When I met Gordon in the late 1980s, I was impressed with his work on Fanon and Jean-Paul Sartre. As I became more immersed in Africana studies, there was no escaping Aime Cesaire and his philosophy of Negritude that emphasised our emotional understanding of the world—which he suggested was the essence of our being—as opposed to the cold rationality of the Western mind.

No one is likely to forget Cesaire’s proclamation in his Notebook of a Return to the Native Land (1939): “Because we hate you and your reason,/ we claim kinship with dementia praecox [or schizophrenia] with the flaming madness of persistent cannibalism.”

In 1964, my late friend Abiola Irele wrote “A Defence of Negritude: A Propos of Black Orpheus”, in which he asserted: “Jean-Paul Sartre was the first to give Negritude an extended critical exposition.” He also claimed Sartre easily understood “the revolutionary character” of Negritude because “it fitted in perfectly with his most important literary concept, that of ‘literature engagee’”.

In 1995 in what must have been his first book, Bad Faith and Antiblack Racism, Gordon declared: “I take a highly critical stand at the onset toward ‘Black Orpheus’, despite some of its rather keener insights. First, the notion of negritude is problematic from the standpoint of freedom, for it is based on the presumption of necessity, intrinsic features of black people—the notion that black people are essentially black.”

In 2022 Lewis published his magisterial Fear of Black Consciousness, one of his most accessible books in which he offers three important insights:

First.
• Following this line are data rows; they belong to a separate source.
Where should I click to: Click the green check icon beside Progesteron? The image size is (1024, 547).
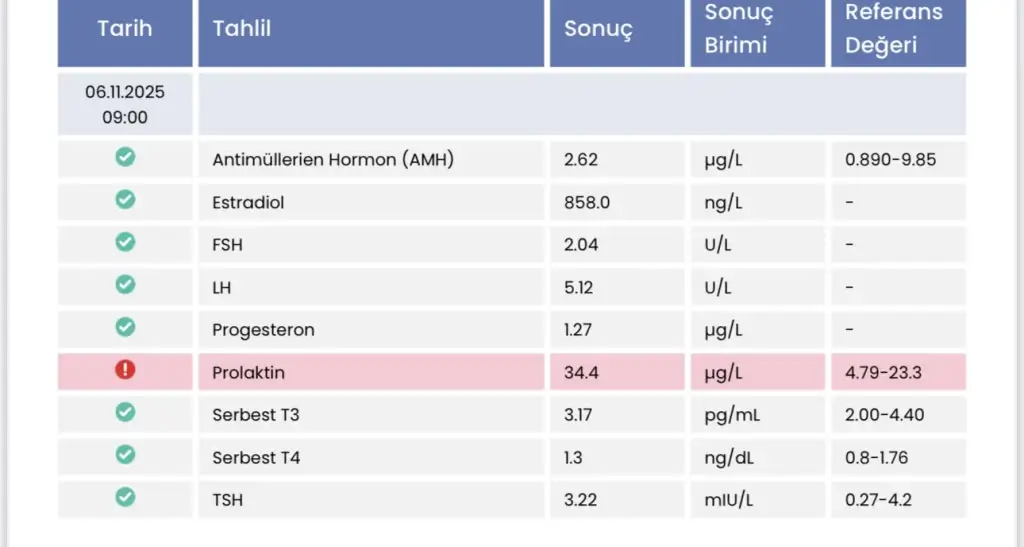point(125,327)
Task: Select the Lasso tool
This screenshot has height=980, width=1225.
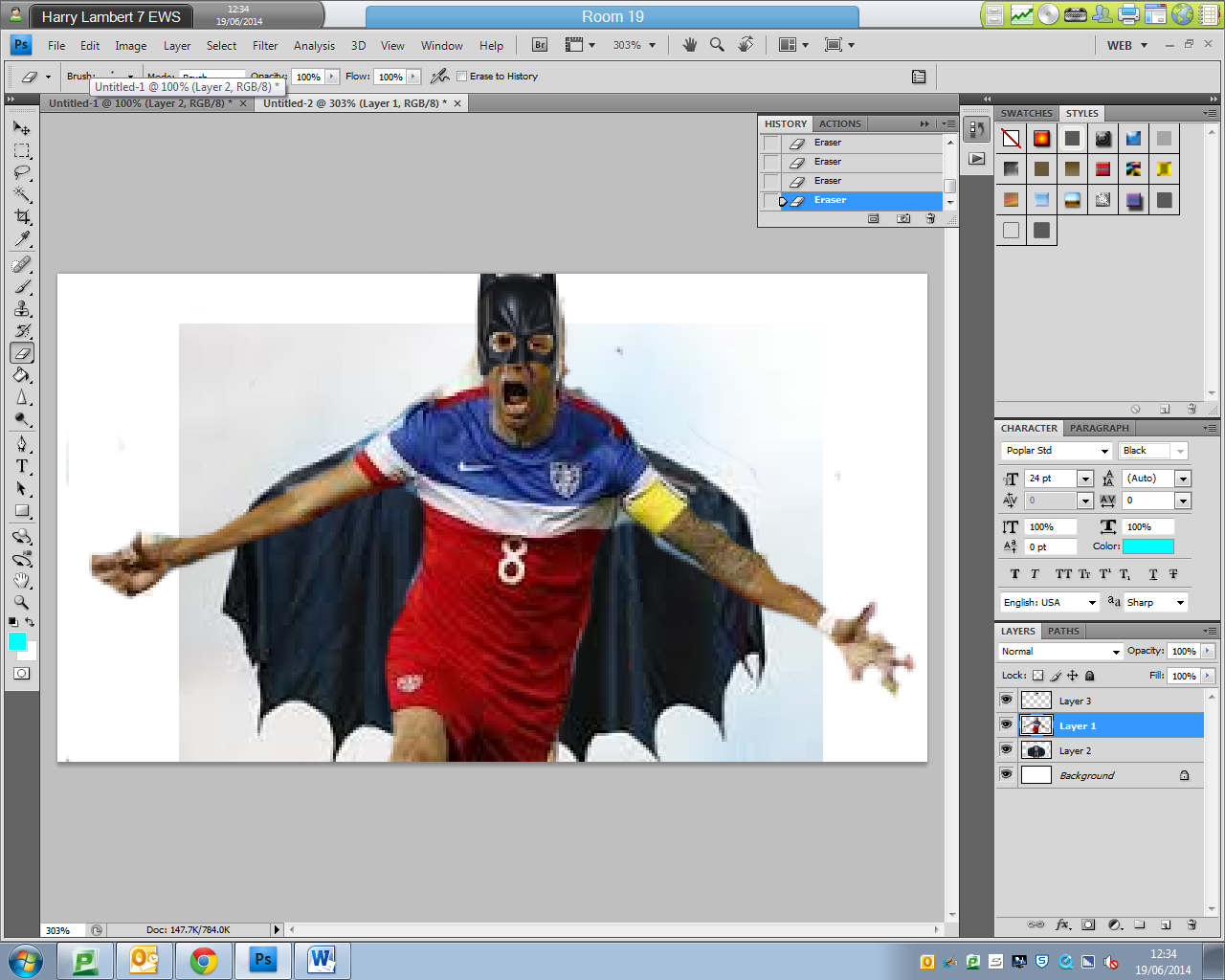Action: coord(22,172)
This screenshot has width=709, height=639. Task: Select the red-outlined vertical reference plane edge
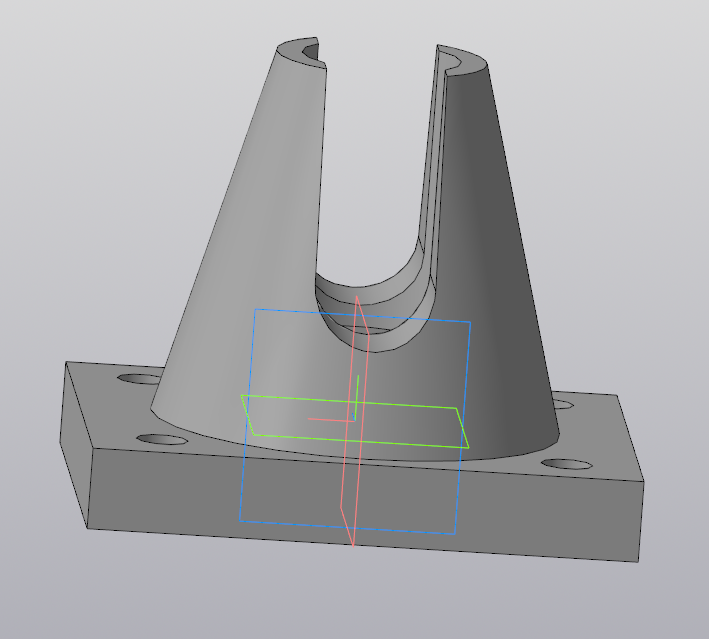pos(368,400)
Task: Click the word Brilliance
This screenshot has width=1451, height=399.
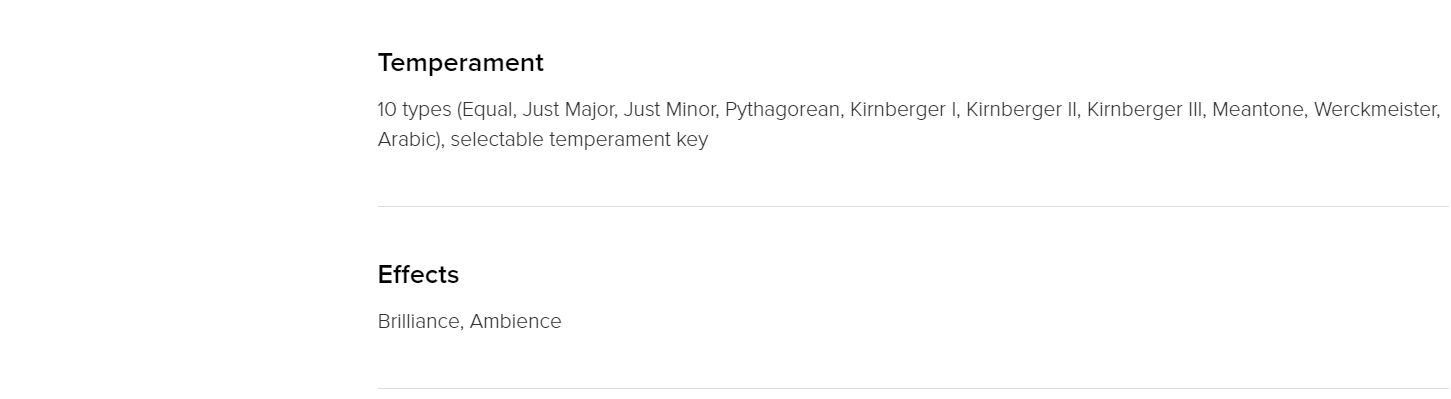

He says: “To have a perspective is to be conscious, to look onto others and, beyond them, to the world. That is what people do: people are embodied consciousnesses, ‘consciousness in the flesh’, the ‘lived body’, at least while we remain connected to reality? And more, with the addition of thought, consciousness in this sense is embodied mind.”

Second. Although Gordon differentiates between black consciousness with a lowercase “b” and Black consciousness with an uppercase “B”, he says: “Black Consciousness is mostly affected and sometimes immobile; Black consciousness is effective and always active. Both are feared in antiblack societies, although the second is more so than the first. This fear ultimately leads to disrespect for truth, and antipathy to the ethical and political implications of admitting that truth, which is the realisation of what is actually revealed about claims of white supremacy and black inferiority when seen through the eyes of Blacks.”

Third. He contrasts “black consciousness” with “white consciousness”, which he describes as “Pleonexia—wanting everything—requires the absence of limits”. He explains: “White pleonexia transforms land, living things, including other human beings, and even thoughts into property; the covetous mentality is applied to the skies, to outer space, and even to time. As Jean-Paul Sartre puts it, mistaking it as a human aspiration, it is the desire to be God…Narcissism plus radical access is indicative of a white consciousness.”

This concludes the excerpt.